When I try to add extra tin lines manually, I get the error message that my new line crossed a breakline at .........., and does not add my new line....but there aren't any breaklines defined in my surface.
I guess I could adjust the settings to 'allow crossing breaklines' but I don't know how that will affect my surface.
Any suggestions ?
Garry
Solved! Go to Solution.
Solved by gk. Go to Solution.
If you are buidling your surface from contours and edges of rodways with elevation etc, you get the crossing breakline issue. the contours cross the roadway lines and create crossing breaklines all over the place.
So, depending upon how you are building the surface, you may want to allow crossing breaklines. It may be the only way to get the data in that you want.
but I don't know how that will affect my surface
It depends on what elevation option you choose to resolve the situation: First, Last or Average.
Generally, it's better to take a few steps back and resolve your data implementation approach, and eliminate Crossing Breaklines.
can you give us a brief description of how this surface is created?
For example.
Add points
define outer boundary
swap tin lines
holes are appearing.
OR
start design surface 1
paste design surface 2
paste corridor surface
many ways to build a surface and each have their own inherent idiosyncrasies
It was built by using point groups only, however, I have done considerable editing of the surface.......by adding or deleting tin lines.
deleting interior tin lines can cause many issues. Those deletion edits are creating the holes in your tin and oftentimes you cannot get the tin back with addtinline. See this thread and check and see if any of it helps.
http://forums.autodesk.com/t5/AutoCAD-Civil-3D/a-hole-in-my-surface/td-p/2135129
I found a thread where a crossing brakline error was reported and no breaklines were known to exist. not sure why you are getting this message and the other thread I found provided no solution either for a similar predicament. I am baffled by that.
If you are trying to recreate a surface built from an aerial topo and you have the typical dataset of acad points, contours and breaklines you may want to limit the surface definition to the points and contours only.
John Mayo
Thanks John. The comments by Dana in the thread you pointed me to seem to fit my situation exactly.
From now on I will 'Add Lines' only and let the software rearrange the lines accordingly.
Thanks, again.
Garry
you can use the add line functionality without deleting the lines already there. It works like a mass swap edge command. It treats the line yuo want added as if it were a breakline and then swaps all the necessary edges to conform. this will avoid the "black holes" that occur when deleting interior tin lines.
From now on I will 'Add Lines' only...
Whoa, step back! Too extreme....this is kind of subtle now....
That's not what she's saying. She suggests deleting surface points rather than deleting surface lines. Deleting surface lines creates holes.
Deleting surface points causes re-triangulation and does not create holes.
I like the one person's suggestion of placing a surface point just to get triangulation going over the hole, and the deleting the surface point.
"you may want to limit the surface definition to the points and contours only."
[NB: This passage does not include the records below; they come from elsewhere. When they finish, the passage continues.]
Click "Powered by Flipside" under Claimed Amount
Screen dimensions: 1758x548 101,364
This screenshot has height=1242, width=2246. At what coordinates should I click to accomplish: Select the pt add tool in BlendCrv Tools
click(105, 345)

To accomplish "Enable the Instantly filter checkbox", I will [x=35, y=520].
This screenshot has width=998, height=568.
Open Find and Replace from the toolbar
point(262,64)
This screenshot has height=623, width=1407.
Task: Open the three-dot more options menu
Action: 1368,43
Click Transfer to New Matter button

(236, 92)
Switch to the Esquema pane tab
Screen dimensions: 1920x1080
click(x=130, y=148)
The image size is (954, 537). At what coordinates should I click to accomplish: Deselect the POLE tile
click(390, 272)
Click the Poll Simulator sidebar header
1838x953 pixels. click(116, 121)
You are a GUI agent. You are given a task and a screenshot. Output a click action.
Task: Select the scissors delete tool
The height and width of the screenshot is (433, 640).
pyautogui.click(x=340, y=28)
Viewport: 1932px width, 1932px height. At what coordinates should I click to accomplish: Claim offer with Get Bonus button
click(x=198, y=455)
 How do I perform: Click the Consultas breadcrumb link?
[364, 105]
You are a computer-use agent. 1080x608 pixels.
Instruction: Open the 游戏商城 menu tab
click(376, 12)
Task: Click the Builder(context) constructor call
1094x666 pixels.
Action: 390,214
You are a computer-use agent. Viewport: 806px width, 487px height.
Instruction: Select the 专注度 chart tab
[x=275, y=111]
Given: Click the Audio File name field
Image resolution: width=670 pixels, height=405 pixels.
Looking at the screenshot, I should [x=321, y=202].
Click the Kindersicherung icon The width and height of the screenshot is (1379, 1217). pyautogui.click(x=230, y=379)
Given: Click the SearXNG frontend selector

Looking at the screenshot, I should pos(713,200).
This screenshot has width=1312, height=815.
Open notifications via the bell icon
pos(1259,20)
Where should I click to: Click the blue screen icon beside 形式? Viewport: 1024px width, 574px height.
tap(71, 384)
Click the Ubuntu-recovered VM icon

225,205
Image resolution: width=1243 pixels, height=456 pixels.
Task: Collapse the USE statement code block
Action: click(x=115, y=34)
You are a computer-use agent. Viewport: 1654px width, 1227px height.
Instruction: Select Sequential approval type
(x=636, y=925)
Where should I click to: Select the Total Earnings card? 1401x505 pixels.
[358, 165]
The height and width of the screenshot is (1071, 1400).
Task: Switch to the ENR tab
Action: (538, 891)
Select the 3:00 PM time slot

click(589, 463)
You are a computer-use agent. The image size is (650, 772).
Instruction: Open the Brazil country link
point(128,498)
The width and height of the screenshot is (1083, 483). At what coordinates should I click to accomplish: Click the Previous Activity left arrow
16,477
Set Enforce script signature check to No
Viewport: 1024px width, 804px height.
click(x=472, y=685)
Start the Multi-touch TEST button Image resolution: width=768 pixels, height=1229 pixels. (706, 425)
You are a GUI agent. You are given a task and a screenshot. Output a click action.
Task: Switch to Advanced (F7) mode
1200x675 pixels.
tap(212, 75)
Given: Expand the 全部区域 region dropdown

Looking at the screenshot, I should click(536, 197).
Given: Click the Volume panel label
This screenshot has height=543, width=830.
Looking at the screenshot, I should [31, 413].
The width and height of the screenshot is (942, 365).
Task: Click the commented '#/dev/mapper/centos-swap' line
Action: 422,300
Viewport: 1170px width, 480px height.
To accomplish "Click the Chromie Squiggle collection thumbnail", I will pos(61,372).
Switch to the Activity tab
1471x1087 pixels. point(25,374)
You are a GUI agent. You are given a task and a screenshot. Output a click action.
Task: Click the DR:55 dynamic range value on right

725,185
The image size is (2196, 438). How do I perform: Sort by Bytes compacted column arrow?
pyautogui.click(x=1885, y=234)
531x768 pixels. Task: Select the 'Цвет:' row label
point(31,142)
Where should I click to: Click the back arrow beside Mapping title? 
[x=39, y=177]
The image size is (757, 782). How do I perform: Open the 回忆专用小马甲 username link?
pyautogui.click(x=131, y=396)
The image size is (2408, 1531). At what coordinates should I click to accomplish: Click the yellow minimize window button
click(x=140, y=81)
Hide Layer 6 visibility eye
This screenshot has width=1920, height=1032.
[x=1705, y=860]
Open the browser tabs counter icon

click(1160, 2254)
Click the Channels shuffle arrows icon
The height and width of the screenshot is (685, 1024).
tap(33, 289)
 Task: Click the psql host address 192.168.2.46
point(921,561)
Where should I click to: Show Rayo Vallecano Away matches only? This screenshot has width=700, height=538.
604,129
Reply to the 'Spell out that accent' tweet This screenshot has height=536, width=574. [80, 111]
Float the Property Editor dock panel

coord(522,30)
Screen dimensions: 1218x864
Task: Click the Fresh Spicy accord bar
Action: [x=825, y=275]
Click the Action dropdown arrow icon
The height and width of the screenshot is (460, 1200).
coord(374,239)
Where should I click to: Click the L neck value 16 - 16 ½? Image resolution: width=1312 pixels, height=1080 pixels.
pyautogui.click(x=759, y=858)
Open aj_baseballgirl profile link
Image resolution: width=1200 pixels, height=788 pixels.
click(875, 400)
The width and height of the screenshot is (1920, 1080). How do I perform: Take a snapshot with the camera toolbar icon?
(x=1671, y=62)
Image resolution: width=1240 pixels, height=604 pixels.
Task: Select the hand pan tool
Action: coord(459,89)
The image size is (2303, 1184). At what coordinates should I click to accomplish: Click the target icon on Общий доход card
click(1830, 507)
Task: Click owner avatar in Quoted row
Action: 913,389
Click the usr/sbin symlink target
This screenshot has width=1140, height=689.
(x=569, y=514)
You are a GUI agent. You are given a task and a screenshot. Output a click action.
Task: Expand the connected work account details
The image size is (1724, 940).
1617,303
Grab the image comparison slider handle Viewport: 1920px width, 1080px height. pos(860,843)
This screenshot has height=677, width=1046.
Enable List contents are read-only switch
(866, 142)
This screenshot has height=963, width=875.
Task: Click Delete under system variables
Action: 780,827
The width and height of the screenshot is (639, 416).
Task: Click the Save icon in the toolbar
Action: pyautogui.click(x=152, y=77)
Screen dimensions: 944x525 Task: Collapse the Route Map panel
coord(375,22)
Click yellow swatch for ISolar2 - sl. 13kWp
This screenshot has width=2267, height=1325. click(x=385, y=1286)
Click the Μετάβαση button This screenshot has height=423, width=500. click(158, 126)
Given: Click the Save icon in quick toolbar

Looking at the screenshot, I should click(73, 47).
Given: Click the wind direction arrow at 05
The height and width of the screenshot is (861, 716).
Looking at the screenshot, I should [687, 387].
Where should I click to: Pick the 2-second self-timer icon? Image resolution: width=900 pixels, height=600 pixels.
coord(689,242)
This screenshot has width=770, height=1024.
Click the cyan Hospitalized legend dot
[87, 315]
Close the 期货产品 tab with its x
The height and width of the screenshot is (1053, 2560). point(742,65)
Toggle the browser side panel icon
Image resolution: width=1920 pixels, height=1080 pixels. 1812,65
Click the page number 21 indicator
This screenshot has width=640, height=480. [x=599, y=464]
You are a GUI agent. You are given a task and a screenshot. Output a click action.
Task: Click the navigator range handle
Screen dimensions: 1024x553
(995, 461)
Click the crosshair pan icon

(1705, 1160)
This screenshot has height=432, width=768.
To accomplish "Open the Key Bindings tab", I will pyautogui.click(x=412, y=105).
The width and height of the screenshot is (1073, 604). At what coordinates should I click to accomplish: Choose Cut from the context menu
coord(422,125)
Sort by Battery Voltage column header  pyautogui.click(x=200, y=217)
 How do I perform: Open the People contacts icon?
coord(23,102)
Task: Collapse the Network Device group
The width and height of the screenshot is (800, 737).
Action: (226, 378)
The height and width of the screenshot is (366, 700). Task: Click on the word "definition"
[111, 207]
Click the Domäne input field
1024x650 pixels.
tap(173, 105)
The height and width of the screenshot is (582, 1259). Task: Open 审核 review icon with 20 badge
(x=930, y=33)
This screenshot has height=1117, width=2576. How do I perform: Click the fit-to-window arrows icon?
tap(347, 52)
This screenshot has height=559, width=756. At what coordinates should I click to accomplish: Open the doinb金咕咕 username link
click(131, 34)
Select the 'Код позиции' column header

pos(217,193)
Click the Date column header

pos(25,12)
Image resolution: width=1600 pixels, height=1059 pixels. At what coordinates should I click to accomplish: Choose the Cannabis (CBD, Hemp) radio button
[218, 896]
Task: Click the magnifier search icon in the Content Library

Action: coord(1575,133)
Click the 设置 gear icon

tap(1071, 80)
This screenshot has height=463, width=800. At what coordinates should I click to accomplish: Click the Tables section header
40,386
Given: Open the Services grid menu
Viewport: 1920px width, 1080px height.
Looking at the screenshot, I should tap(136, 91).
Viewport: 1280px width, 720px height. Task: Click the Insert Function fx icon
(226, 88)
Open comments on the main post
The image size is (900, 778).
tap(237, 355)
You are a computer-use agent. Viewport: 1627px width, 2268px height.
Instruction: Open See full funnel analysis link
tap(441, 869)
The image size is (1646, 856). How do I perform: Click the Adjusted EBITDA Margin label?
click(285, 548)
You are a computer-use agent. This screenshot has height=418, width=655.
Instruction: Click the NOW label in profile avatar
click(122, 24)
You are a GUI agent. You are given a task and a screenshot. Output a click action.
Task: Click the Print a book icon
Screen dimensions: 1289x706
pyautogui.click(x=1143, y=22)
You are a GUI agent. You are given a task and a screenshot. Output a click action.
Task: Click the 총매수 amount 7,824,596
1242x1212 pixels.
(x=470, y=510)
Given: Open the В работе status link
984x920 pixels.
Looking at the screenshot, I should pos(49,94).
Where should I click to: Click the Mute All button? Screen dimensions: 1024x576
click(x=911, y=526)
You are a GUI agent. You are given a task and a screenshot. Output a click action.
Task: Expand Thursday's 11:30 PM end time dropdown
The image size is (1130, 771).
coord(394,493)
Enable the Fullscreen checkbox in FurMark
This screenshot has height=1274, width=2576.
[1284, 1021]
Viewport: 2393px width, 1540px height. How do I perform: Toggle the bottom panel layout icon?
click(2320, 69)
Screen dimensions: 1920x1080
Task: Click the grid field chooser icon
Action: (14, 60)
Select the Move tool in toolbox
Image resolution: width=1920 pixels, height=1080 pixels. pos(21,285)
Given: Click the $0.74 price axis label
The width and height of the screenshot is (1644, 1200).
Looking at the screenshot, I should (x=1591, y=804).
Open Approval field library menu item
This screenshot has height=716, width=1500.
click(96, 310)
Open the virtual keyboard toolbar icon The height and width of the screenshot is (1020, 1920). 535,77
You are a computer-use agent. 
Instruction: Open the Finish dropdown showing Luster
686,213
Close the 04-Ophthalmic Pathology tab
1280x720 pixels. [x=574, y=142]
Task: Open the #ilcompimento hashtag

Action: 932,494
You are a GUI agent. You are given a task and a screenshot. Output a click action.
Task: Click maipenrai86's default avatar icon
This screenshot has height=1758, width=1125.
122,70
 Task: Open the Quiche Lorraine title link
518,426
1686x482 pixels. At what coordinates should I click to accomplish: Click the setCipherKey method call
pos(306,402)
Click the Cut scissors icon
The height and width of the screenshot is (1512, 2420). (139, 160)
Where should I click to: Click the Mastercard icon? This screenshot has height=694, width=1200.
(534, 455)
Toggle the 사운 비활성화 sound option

This approach typically does not allow the new surface to sucessfully emulate the V-shape of the contours in drainages, nor the depict the correct longitudinal slopes of the drainages provided by the breaklines.
Perhaps try adding the points and breakilnes first, then add the contours as breakilnes. Then choose to Allow Crossing Breaklines with the option Last selected.
Hey Fred. With field shot data things are different because the data is much more accurate. In these cases I agree the build order and I would never exclude breaklines. When dealing with aerial topo pavement breaklines rarely match contour elevation in my experience (I think that is the issue in this post) and rarely do I see a well defined crown in these contours. We also have bld outlines at roof elevation and other things to deal with like the fact that it will never match the original perfectly and it's most likely not accurate enough to build with (at least in our area). In that case, for my purposes, I want my new contours to be smack on with the source. My map will match their map. I don't want anyone asking why contours are different. So with the points and contour only method I get a great match in less than 5 min almost every time. The last thing I want my staff to do is spend 1/2 a day fixing work that was already completed by others.